Wie entscheidend diese Fusion tatsächlich sein kann, lässt sich an dem einschlagenden Erfolg von Ikonikas „Please“ ablesen. Die Debütsingle der Produzentin wurde 2008 zu einem ungemein einflussreichen Underground-Hit und machte sie innerhalb weniger Monate zum Star. Für manche unerträglich, war es für andere gerade die Mischung aus einem maximal gesteigerten Experimentierwahn und einer unwiderstehlichen Melodieseligkeit, welche dieses nervtötende Quietsch-Monster zu einem Klassiker veredelte. Das im März nachgelegte „Contact, Love, Want, Have“ gilt zugleich als eines der wenigen Album-Statements einer sonst primär von Singles und Compilations getragenen Szene. Veröffentlicht wurde es auf Hyperdub, dem Label des bereits erwähnten Kode9 alias Steve Goodman, der nun mit seinem Beitrag zur „DJ Kicks“-Reihe auf !K7 ebenso auf das Wohnzimmer wie die Clubs zielt: „Der erste und letzte Teil des Albums sind zwar stellvertretend für meine aktuellen DJ-Sets“, so Goodman im Beat-Gespräch, „Doch habe ich den Mittelteil bewusst als eine Art Zwischenspiel angelegt, das die für einen Mix typische Nahtlosigkeit aufbrechen soll“. Tatsächlich finden sich in diesem Abschnitt wie aus dem Nichts heraus Anspielungen auf R’n’B: Die Drums werden wärmer, die Harmonien weicher, das Metrum ruhiger. Doch bereits kurz danach verfinstern sich die Farben erneut und Goodman taucht ein in ein spannungsgeladenes Finale, das in seiner ganzen Vielseitigkeit die gespaltene Persönlichkeit von Dubstep aufzeigt. Gleichzeitig aber lässt es auch erkennen, dass diese teilweise ausschließlich aus skelettierten, metallisch rasselnden Percussion-Elementen bestehenden Tunes ebenso Kopf wie Körper bedienen. In ihnen spiegelt sich der aktuelle Stand der Tanzmusik in seiner ganzen Stilbreite wider: „Für mich funktioniert dieser letzte Teil der DJ Kicks wie eine Art Prisma, in dem Dub, House, Juke (eine Spielart des House, Red.) und Grime zu einem zusammenhängenden Stil verquickt werden.“ Damit erfüllt das Album kongenial Goodmans wichtigstes Ziel: Einerseits einen für seine DJ-Arbeit repräsentativen Mix zu erstellen, andererseits die vielen Schnittstellen zwischen unterschiedlichen Genres aufzuzeigen.

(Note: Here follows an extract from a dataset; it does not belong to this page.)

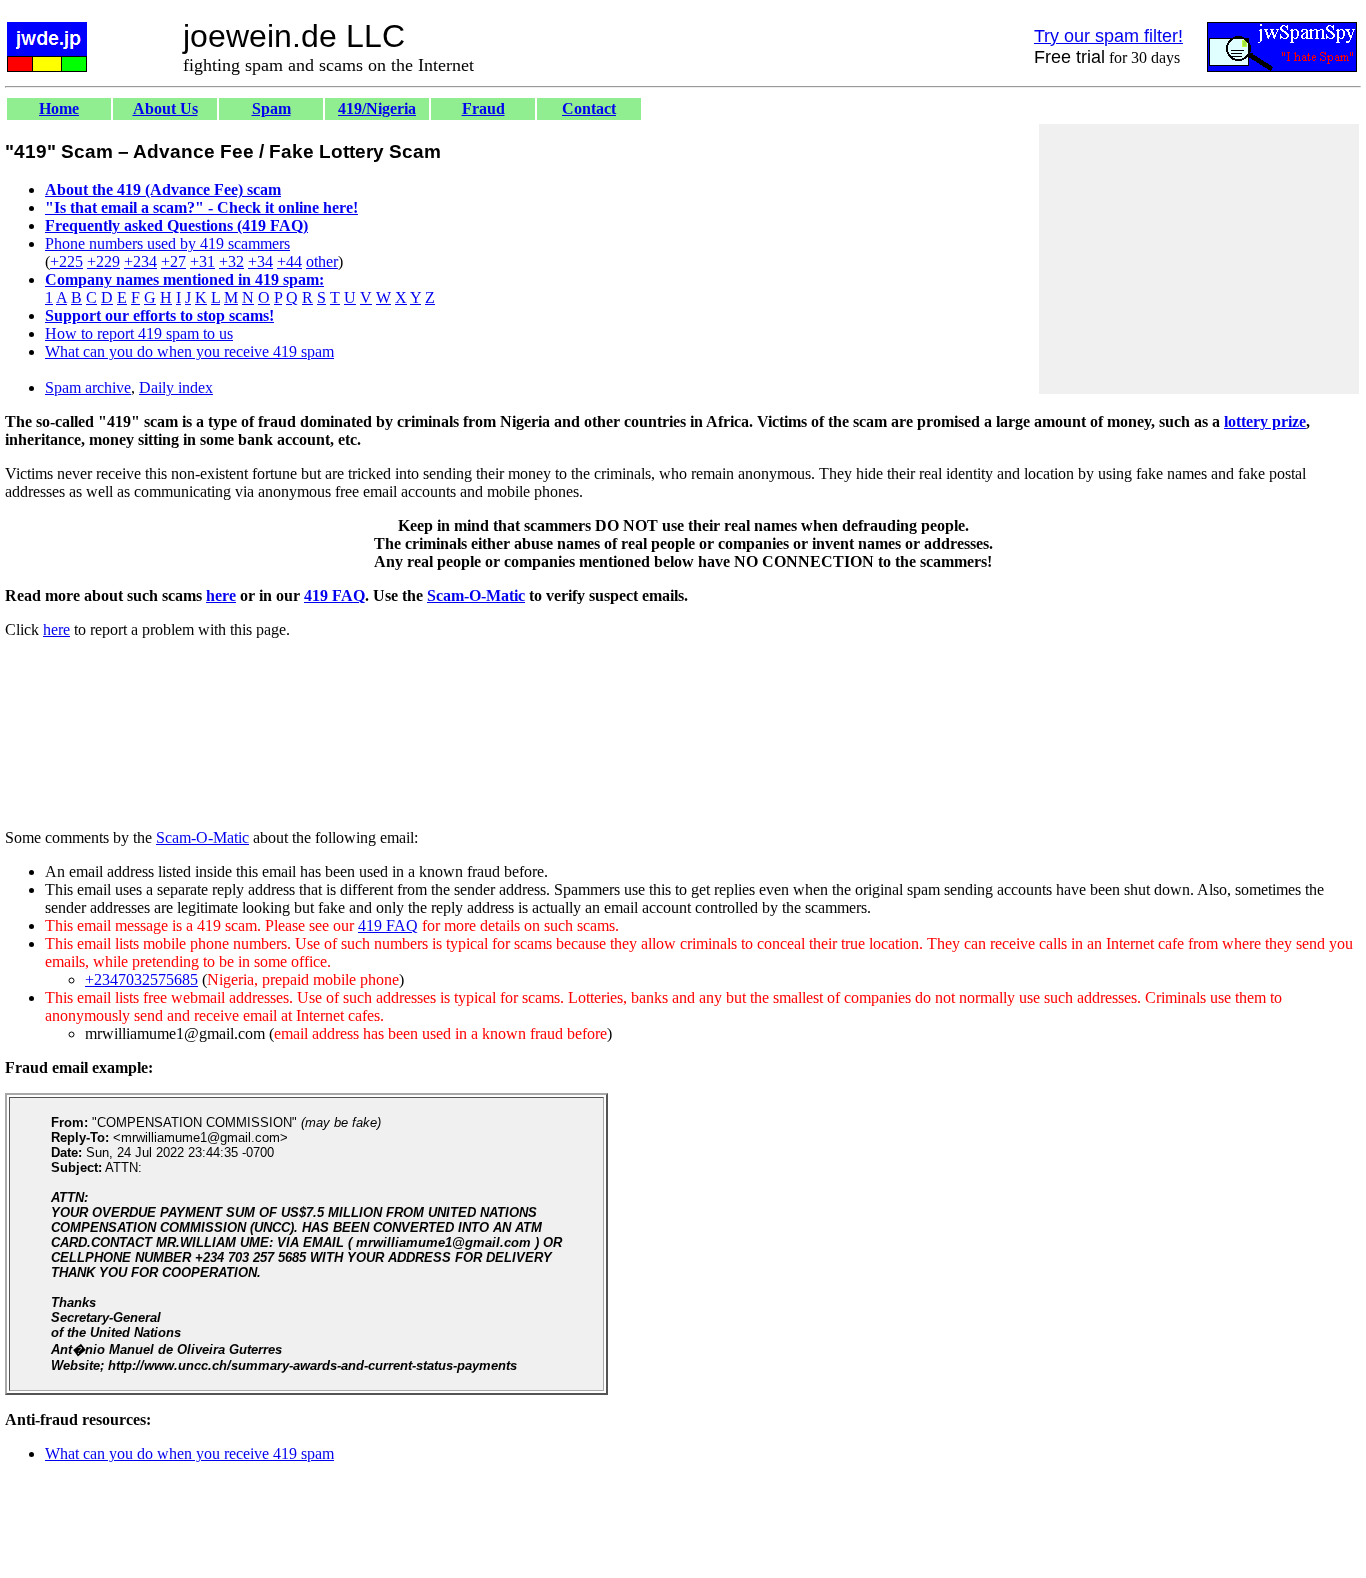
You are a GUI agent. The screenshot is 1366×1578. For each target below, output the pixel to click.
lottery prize (1265, 421)
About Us (165, 108)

Nicht immer laufen in diesem Zusammenhang die Einflusslinien so, wie man es vielleicht erwarten würde. Als Techno, House oder Drum’n’Bass zu erfolgreichen Mischungen wurden, fand praktisch unmittelbar ein Prozess der Einverleibung durch kommerzielle Spielrichtungen statt, oft mit schädlichen Folgen für den Zusammenhalt und die musikalische Integrität der jeweiligen Stile. Nicht so im Dubstep, der bislang noch praktisch nie in den Charts vertreten war. Stattdessen verleibt sich das Genre umgekehrt Tendenzen von außen ein, um sich ständig zu hinterfragen und von innen heraus zu erneuern: „Wenn man fragt, wie Dubstep sich auf uns auswirkt, liegt ein Irrtum vor“, so Alex Barck, „Derzeit sind es gerade die aus dem Nujazz und Brokenbeat kommenden Produzenten wie Bugz in the Attic oder Seiji, die von der Dubstep-Szene respektiert werden – zum Beispiel wegen ihrer Soundästhetik. Es geht um Fusionen: Die Spannung entsteht bei Dubstep vor allem durch musikalische Verschmelzungen wie bei Joy Orbison, Mount Kimbie und Martyn. Puristische Strömungen führen oft in die Sackgasse. Viele verorten Dubstep auch in einen Blackmusic-Kontext. Was passiert aber, wenn sich Dubstep mit Rockmusik verbindet?“

Die Antwort bleibt für den Augenblick offen. Immerhin aber darf man davon ausgehen, dass das Ergebnis den Tanzflur genauso rocken wird, wie alle bereits bestehenden Reinkarnationen des Genres. Auch bei der Ruhrtriennale ist akademische Arbeit eher nebensächlich: „Ich denke, man kann sofort erkennen, wenn gerade Dubstep läuft, wird aber immer überrascht, was alles innerhalb dieser stilistischen Parameter möglich ist“, stellt Christoph Gurk passend fest. Und es stimmt: Man muss diese Musik nicht definieren, um sie genießen zu können. „Am wichtigsten ist mir, dass dieser Clubabend eine gelungene Party wird“, sagt Gurk, und das klingt keineswegs wie eine dieser typischen Phrasen, sondern wie ein Versprechen.